1. Linear Empirical Regression Models

You may have some experimental data like those shown in the figure below, taken from the data file. Access this data file and place the data into a spreadsheet, so as to produce a plot like the one shown below, but without the red and blue linear regression lines.

Ratio Vegetation Index (RVI) versus Green Leaf Area Index (GLAI) for a sample of winter wheat and spring barley.

You can see that the data are highly correlated, that they do not exactly fit a line, but that a line appears to be a reasonable representation of the data. You have thus just inspected your data. Because the data are a close fit to a line, we will use a linear regression model to estimate GLAI from the Ratio Vegetation Index (RVI) data using this experimental data to build the model.

A linear model is of the form

y= b 1 ·x+ b 0 ,

in which b0 is also called the offset or a constant shift of the dependent variable along the y-axis (Green Leaf Area Index in this case) and b1 is called the gain or a scaling between the two variables.

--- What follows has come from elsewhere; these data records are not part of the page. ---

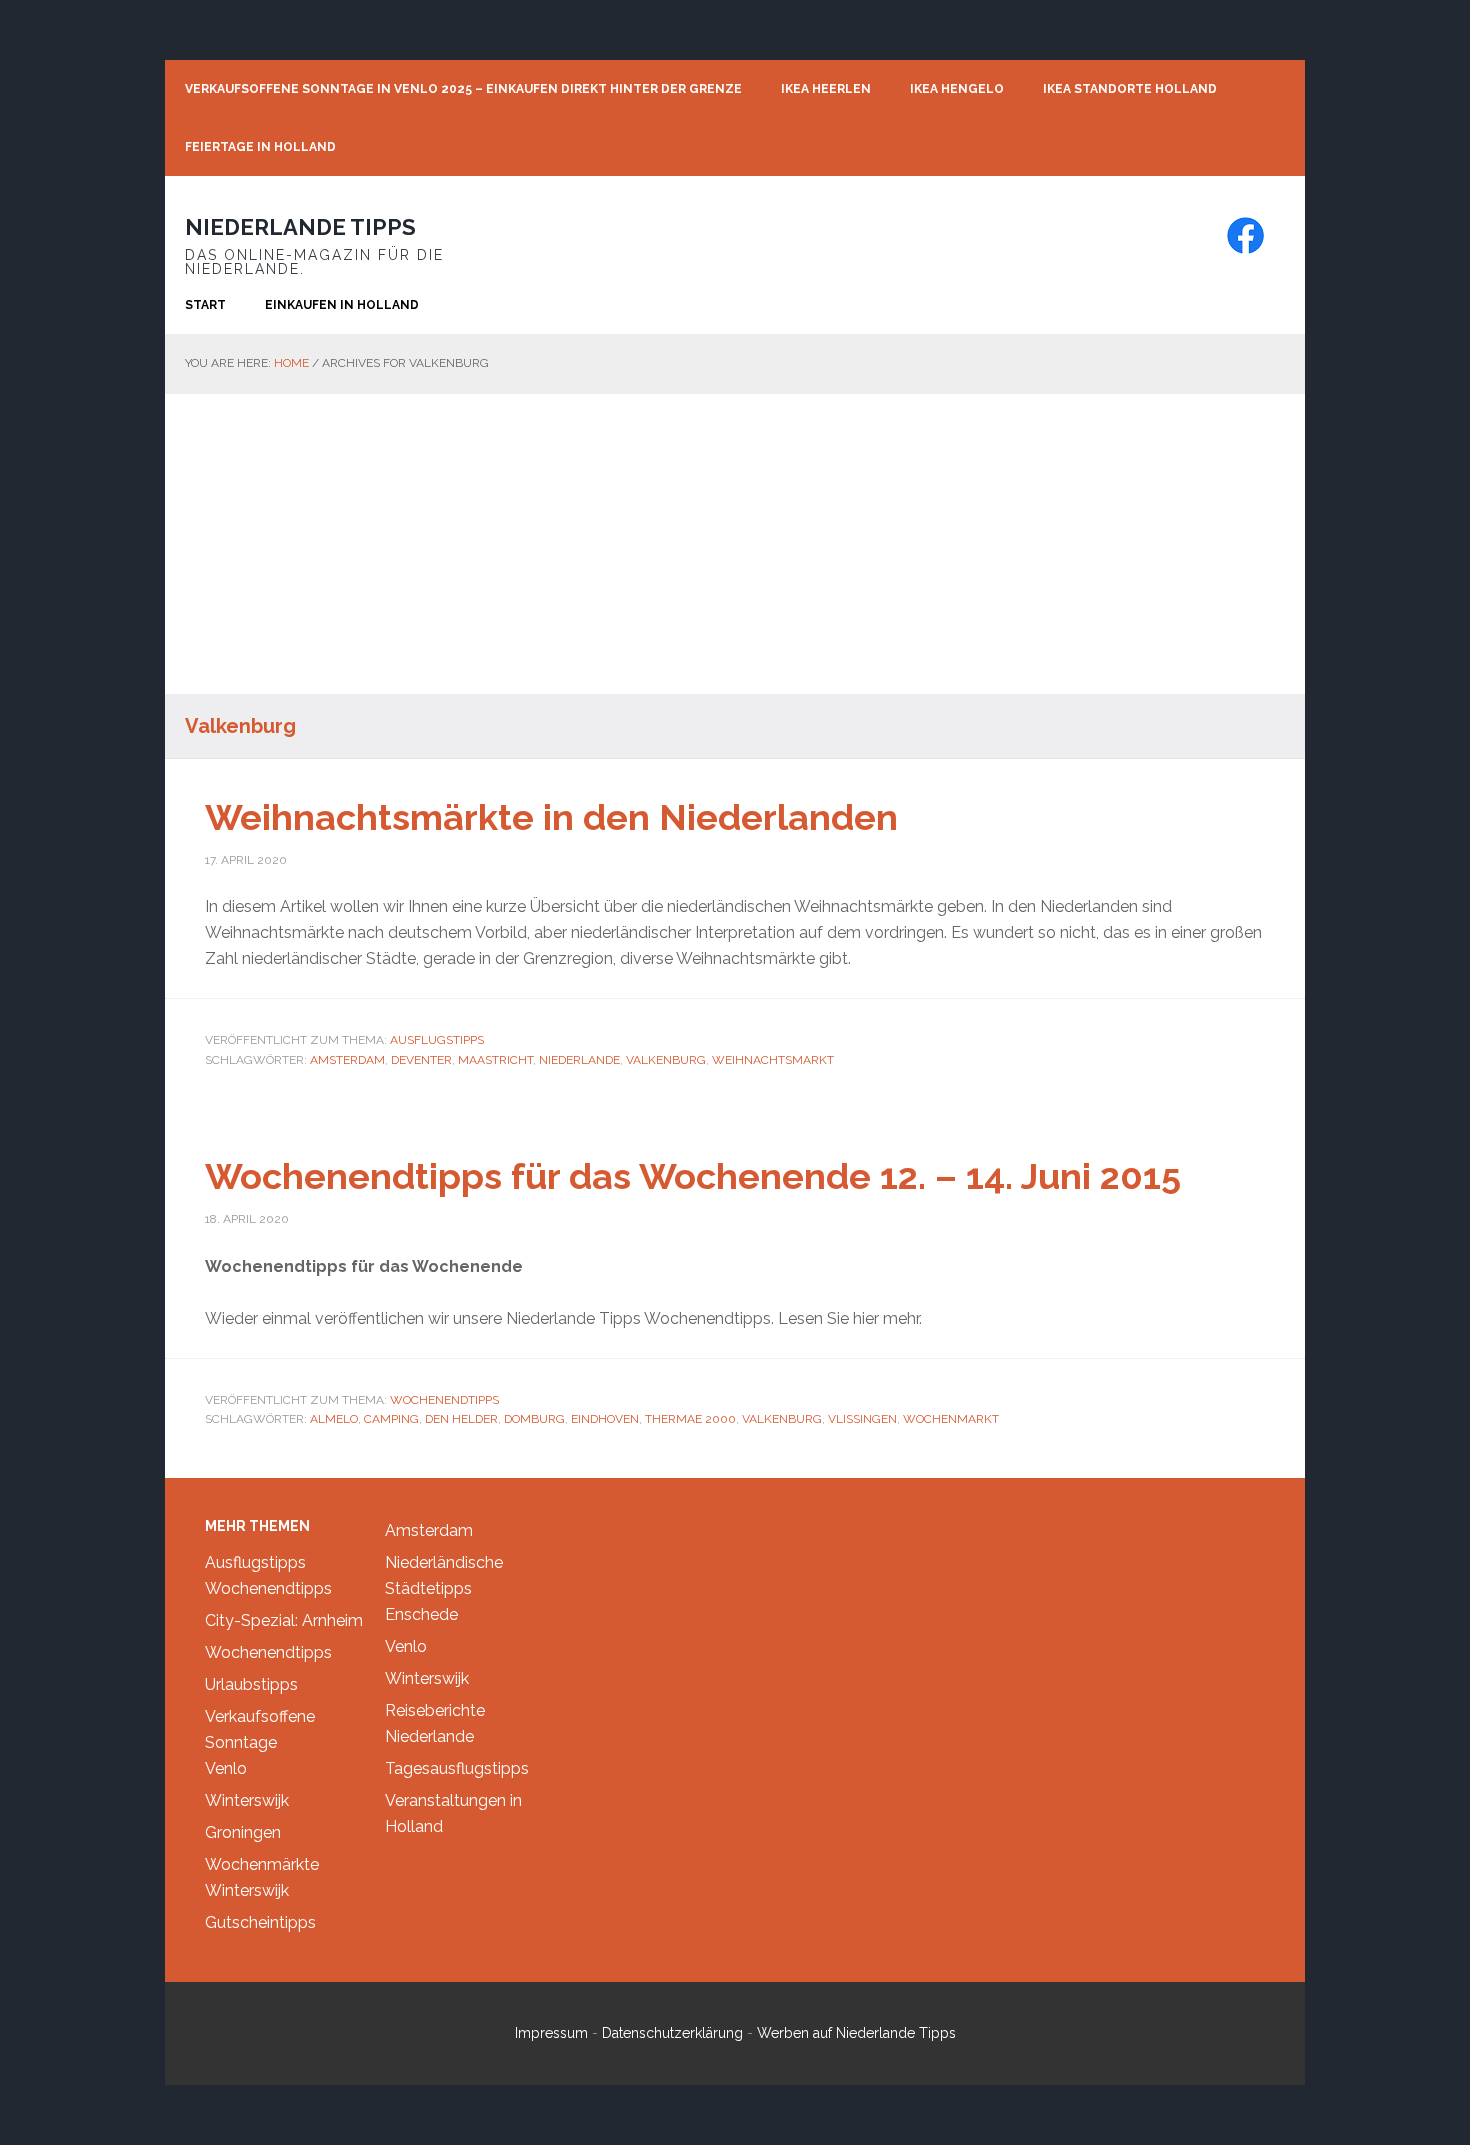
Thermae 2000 (690, 1419)
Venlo (226, 1768)
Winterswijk (247, 1800)
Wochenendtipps (444, 1400)
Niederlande (579, 1060)
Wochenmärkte (262, 1864)
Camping (391, 1419)
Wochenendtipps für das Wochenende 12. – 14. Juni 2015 (693, 1176)
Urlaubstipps (251, 1684)
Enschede (421, 1614)
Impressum (551, 2033)
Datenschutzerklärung (672, 2033)
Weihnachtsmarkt (773, 1060)
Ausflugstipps (437, 1040)
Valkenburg (666, 1060)
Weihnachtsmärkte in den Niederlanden (551, 817)
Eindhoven (605, 1419)
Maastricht (495, 1060)
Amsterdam (347, 1060)
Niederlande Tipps (300, 227)
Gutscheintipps (260, 1922)
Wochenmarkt (951, 1419)
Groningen (243, 1832)
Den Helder (461, 1419)
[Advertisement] (735, 544)
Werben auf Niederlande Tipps (856, 2033)
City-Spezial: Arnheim (284, 1620)
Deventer (421, 1060)
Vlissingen (862, 1419)
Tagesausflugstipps (457, 1768)
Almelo (334, 1419)
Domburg (534, 1419)
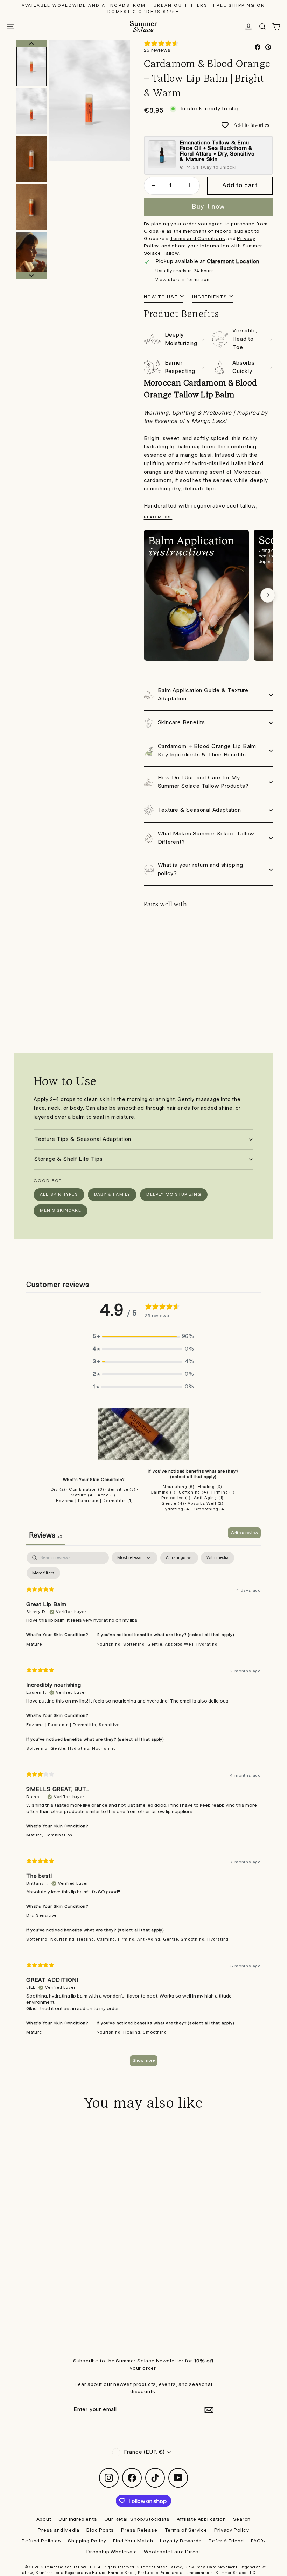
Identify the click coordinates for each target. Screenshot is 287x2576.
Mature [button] (34, 1644)
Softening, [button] (135, 1644)
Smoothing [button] (155, 2032)
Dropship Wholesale (111, 2551)
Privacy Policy (231, 2530)
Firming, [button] (127, 1939)
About (43, 2519)
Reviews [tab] (45, 1535)
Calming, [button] (107, 1939)
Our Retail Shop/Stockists (137, 2519)
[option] (89, 100)
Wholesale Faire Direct (172, 2551)
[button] (143, 1336)
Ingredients (209, 297)
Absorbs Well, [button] (180, 1644)
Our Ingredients (77, 2519)
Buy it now (208, 206)
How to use (161, 297)
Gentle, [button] (156, 1644)
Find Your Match (133, 2541)
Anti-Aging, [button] (150, 1939)
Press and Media (58, 2530)
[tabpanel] (143, 1812)
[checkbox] (217, 1558)
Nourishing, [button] (110, 1644)
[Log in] (248, 27)
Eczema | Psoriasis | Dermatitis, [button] (62, 1724)
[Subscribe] (208, 2410)
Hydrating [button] (207, 1644)
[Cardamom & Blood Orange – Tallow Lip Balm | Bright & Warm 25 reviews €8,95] (160, 945)
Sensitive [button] (109, 1724)
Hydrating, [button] (80, 1748)
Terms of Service (185, 2530)
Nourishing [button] (104, 1748)
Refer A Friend (226, 2541)
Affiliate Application (201, 2519)
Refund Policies (41, 2541)
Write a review (244, 1533)
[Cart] (277, 27)
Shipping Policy (87, 2541)
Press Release (139, 2530)
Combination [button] (58, 1835)
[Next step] (267, 595)
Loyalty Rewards (181, 2541)
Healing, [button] (87, 1939)
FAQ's (258, 2541)
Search (242, 2519)
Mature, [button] (35, 1835)
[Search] (262, 27)
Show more (144, 2060)
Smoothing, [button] (194, 1939)
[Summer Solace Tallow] (143, 26)
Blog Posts (100, 2530)
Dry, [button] (31, 1915)
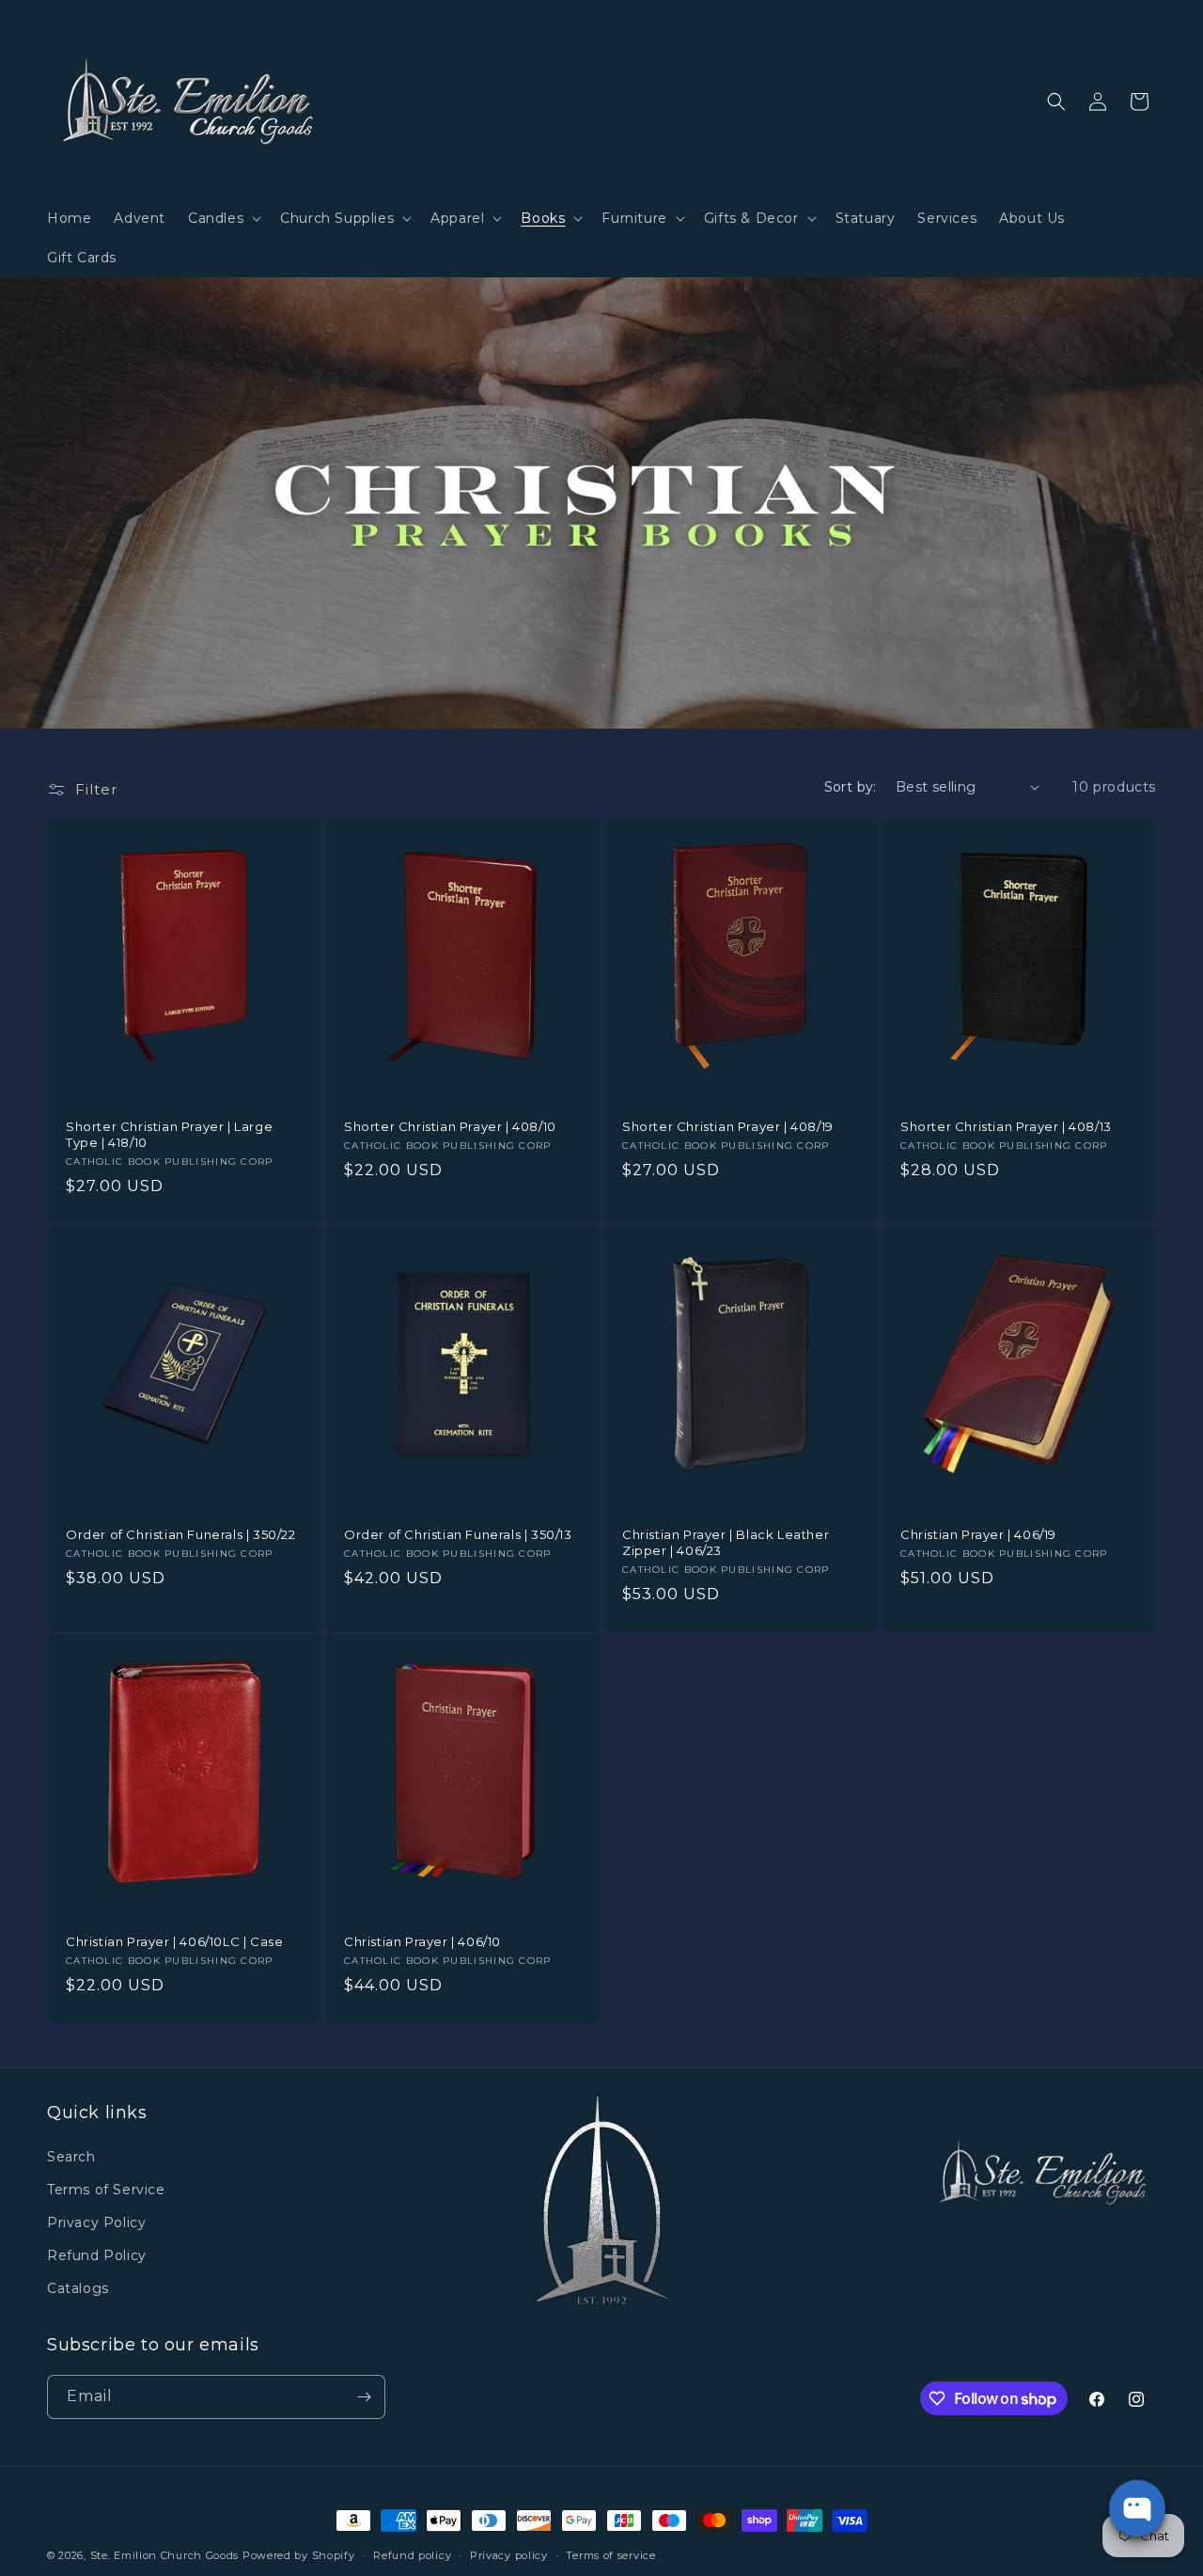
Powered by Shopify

In this equation there are two unknowns, the gain and the offset, so we can solve this equation if we had two values for RVI and the equivalent two values for GLAI.

The concept of linear regression
The concept of linear regression.

But we have a lot more observations than this in the data file, 53 for the Spring Barley and 62 for the Winter Wheat. What is more, the data do not exactly fit the one line, so that for each observed value of the independent or x variable (RVI), the dependent or y variable (GLAI) is unlikely to lie exactly on the line, but be off the line by some small amount. This amount, in the y-direction, is called the residual, and it is given the symbol ε in the equation.

y= b 1 ·x+ b 0 +ε

We have to find a way to derive the gain and offset values for a line that is a best fit to the data in accordance with some criteria. The usual criterion is that the sum of the squares of the residuals is a minimum. This is like saying that we want to find a line that fits the data with the smallest variance in the y direction. The method that we use for this is called the Least Squares Method, and it is this method that you will meet in the next lesson.

Exercises

  1. Access the data file and enter it into a spreadsheet, giving you four columns of data, the RVI and GLAI for both Winter Wheat and Spring Barley. Plot the data for both crop types on the same plot, but with each pair of data sets a different colour.

  2. Derive the mean and variance for each column of data and compute the correlation between the two parameters for both the Winter Wheat and the Spring Barley.